On the 11th of February 2017, the Ullens Center for Contemporary Art received the 2016 Global Fine Art Awards for Best Contemporary / Postwar / SoloArtist “Rauschenberg in China”.

Public programs

Though its public programs, the center offers a meeting place for exchange, communication, study, and the sharing of interest, knowledge, and passion. Offering a wide range of events including talks and forums, art cinema, live performances, workshops, and family and school programs, UCCA’s Public Programs Department takes art as a starting point to provide content in many fields and on different levels.

UCCASTORE

UCCASTORE maintains a program of limited editions, having collaborated with more than forty artists to produce specially commissioned works. It also showcases the work of cutting-edge designers, offering a wide range of original products.
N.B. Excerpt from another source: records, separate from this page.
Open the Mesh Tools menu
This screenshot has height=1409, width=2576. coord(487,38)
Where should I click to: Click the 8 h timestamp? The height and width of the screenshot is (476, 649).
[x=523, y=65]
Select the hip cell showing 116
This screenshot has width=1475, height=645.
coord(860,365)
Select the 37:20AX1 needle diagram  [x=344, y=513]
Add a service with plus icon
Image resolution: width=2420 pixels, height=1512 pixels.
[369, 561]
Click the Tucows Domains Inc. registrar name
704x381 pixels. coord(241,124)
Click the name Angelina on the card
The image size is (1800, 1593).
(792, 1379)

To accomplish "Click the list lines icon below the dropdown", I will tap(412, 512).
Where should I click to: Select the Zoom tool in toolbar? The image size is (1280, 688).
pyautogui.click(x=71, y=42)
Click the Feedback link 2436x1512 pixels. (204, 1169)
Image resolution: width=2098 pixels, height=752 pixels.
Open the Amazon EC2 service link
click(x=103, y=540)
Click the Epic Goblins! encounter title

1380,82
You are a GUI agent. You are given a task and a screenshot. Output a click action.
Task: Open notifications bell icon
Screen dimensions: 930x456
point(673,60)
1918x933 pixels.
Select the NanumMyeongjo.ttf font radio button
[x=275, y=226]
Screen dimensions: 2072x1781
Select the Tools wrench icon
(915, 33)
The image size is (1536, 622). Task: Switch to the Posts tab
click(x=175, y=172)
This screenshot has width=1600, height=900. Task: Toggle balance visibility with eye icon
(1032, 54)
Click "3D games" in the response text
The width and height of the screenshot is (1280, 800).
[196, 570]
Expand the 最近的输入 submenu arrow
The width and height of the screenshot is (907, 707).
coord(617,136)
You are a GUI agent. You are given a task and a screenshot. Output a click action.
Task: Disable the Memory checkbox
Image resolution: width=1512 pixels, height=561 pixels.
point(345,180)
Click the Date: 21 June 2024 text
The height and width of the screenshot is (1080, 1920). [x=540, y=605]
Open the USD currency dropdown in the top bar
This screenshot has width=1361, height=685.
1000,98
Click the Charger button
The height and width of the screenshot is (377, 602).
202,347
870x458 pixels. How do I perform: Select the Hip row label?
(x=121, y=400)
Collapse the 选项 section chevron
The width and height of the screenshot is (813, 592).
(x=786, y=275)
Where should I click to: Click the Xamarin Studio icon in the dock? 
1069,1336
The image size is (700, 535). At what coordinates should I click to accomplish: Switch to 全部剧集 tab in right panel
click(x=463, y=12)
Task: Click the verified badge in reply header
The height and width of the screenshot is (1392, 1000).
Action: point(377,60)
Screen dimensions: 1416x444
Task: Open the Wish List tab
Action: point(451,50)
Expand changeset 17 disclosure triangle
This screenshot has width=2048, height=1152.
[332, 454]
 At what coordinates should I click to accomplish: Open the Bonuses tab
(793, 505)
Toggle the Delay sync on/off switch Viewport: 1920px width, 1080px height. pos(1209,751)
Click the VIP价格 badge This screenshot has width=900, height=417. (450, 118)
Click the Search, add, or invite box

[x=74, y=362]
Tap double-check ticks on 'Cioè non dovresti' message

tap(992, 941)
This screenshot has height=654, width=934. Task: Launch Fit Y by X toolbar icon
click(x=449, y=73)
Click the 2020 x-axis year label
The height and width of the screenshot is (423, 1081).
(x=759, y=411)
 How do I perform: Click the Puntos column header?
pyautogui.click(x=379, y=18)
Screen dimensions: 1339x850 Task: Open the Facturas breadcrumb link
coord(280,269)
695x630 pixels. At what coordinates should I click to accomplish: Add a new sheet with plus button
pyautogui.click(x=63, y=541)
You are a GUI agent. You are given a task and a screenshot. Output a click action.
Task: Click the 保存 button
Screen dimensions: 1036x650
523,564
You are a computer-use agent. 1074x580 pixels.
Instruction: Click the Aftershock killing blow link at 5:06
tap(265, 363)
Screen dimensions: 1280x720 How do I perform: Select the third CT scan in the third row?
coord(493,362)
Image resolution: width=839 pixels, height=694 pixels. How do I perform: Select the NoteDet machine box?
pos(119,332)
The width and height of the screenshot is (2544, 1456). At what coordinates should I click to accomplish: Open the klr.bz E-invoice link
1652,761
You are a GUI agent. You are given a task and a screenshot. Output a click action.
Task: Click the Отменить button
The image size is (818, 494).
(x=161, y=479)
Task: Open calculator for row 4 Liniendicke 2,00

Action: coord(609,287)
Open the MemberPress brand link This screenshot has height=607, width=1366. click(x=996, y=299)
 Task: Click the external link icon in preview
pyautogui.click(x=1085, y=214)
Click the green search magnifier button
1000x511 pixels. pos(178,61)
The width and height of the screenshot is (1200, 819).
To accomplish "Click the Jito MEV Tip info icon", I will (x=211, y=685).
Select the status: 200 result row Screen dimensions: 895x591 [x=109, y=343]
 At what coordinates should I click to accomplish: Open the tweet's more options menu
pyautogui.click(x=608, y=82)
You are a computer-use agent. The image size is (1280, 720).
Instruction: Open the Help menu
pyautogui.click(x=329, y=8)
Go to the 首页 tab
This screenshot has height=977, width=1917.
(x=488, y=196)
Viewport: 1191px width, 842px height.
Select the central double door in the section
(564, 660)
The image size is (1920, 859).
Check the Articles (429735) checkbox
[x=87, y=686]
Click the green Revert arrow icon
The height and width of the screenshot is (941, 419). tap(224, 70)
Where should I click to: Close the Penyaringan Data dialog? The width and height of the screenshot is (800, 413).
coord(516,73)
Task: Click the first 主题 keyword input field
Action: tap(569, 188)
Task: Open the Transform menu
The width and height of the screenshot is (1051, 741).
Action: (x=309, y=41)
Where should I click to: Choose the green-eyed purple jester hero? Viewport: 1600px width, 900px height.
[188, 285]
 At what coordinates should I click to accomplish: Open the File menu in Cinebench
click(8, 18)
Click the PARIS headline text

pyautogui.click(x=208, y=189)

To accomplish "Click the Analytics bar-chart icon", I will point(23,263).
Education, Creative Studio

The UCCA Creative Studio is an art education program for children 2 to 11 years old. The studio’s curriculum incorporates: Regular Classes, Creative Workshops, and the Discovery Area. The curriculum takes a comprehensive approach to cognitive development through learning about perception, reflection, creation, and expression in the arts.

Site and history

Spread over three factory chambers built in the early 1950s to Bauhaus-influenced designs, UCCA's spaces maintain traces of their industrial past. Fully renovated by architects Jean-Michel Wilmotte and Qingyun Ma in 2007, it is a space capable of hosting international exhibitions of the highest caliber. With a total area of 8,000 square meters, it encompasses four main exhibition spaces including the signature Great Hall, the Central Gallery, the Nave, and the Long Gallery,

Criticism

In May 2014, Chinese artist Ai Weiwei accused the UCCA of self-censorship when curators decided to omit his name from a public newsletter announcing the opening of an exhibition in memory of artist/curator Hans van Dijk. Ai had originally contributed three works to the exhibition, including the first piece he ever exhibited in Europe as part of an exhibition curated by van Dijk in 1993, but removed the works during the opening ceremony, "in defiance of UCCA's portrayal of Chinese contemporary art.”